The performance comparison displays the superior performance of the DBXA model on the test CT scan samples. It achieves better accuracy than benchmark models for all ICH subtypes except the EPH class and any class. The best comparative performance is for the SAH class, where the Ensemble EfficientNet-B0 model achieved 95.9% accuracy and the ResNet152V2 + Attention model had 96.7% accuracy, while our model displayed an accuracy of 99.4%. The accuracy measure for other benchmark models remained even lower. The difference between the accuracies of benchmark models and the proposed DBXA for other subtypes is also significant. The two exceptions are the EPH class and any class, where the ResNetXt-101 + BiLSTM benchmark model has 100% accuracy, whereas the proposed DBXA model has 99.6% accuracy. Similarly, for any subtype, the accuracy of the SE-ResNext50 + SE-ResNext101 model is 98.3% while it is recorded as 97.4% for the proposed DBXA model. The results for IPH, IVH, and SDH subtypes are also better for the proposed model by a significant margin. The reason for overall better performance lies in the extraction of both spatial and latent features due to double-branch architecture, which is missing in the benchmark models. The xception architecture is the best-performing pre-trained model in the Keras library and beats the ResNet-based and EfficientNet-B0 models in image classification problems. Furthermore, we have trained our proposed model completely on the RSNA-2019 dataset, unlike the benchmark models, which either train the models partially or avoid training at all. The features extracted by both branches bring diversity to feature vectors by focusing on particular regions of the scan images that may be missed by the single branch.
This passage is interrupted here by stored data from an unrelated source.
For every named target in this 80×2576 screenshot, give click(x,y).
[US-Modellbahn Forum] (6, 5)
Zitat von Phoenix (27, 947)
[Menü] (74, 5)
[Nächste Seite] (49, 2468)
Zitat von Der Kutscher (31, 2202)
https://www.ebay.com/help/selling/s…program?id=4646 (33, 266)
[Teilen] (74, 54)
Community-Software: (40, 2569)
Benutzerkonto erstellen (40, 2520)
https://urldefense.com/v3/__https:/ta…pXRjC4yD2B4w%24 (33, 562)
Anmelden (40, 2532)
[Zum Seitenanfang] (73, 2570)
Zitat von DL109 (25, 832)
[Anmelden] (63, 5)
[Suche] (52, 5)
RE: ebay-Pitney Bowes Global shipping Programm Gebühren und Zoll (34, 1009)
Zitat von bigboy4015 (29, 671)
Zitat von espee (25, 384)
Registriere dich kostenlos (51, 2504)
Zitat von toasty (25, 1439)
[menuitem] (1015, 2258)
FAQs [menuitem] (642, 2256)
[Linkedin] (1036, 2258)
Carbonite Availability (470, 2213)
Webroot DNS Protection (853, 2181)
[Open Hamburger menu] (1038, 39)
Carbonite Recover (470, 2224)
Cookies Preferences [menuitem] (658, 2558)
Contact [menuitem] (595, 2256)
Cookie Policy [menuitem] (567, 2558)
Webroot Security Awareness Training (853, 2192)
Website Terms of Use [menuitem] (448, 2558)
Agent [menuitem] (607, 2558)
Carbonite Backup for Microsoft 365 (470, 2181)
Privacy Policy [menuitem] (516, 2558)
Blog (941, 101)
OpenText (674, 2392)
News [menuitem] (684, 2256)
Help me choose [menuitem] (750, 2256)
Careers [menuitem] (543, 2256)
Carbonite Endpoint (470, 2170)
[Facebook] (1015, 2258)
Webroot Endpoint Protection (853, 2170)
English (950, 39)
This work explores the research landscape of ICH detection and classification and presents a novel idea of employing a double-branch model for image classification tasks. The proposed idea is implemented using a top-rated Xecption architecture and completely retrained using the RSNA-2019 dataset, extensively used for brain hemorrhage detection problems. The benchmark model, ResNetXt-101 + BiLSTM [4], is trained on natural images and was fine-tuned on the brain hemorrhage dataset by freezing all the layers without training any of them. The ResNet152V2 + Attention [35] model was 15% trained with an added attention layer to improve performance. Consequently, the ResNet152V2 + Attention model performed better than the former for all ICH subtypes except the EPH class. Similarly, Ensemble EfficientB0 [1] and SE-ResNext50 + SE-ResNext101 [20] models were also trained on the RSNA ICH dataset. As a result, their performance was also better than ResNetXt-101 + BiLSTM [4] but remained competitive with ResNet152V2 + Attention [35] model. Although the performance of the [1,4,20,35] models recorded superior detection accuracy than other existing models, their performance for subtypes remained low for medically critical applications. It can be improved if we train the model completely rather than just training it partially for the ICH subtypes. Additionally, double-branch architecture may be used to extract discriminative features which may be missed by either of the individual branches. Hence, this becomes a research gap, which provides us with an opportunity to improve model performance for other subtypes as well. We incorporated the xception architecture and completely trained using the RSNA-2019 dataset. Furthermore, data cleaning is applied, where noisy data and CT scan samples with incomplete information are removed from the training dataset. This allowed us to train the xception architecture with relatively good-quality ICH scans as compared to the benchmark models. The proposed model also uses a double-branch approach, which extracts those discriminative and spatial features that may otherwise have been missed by any individual branch.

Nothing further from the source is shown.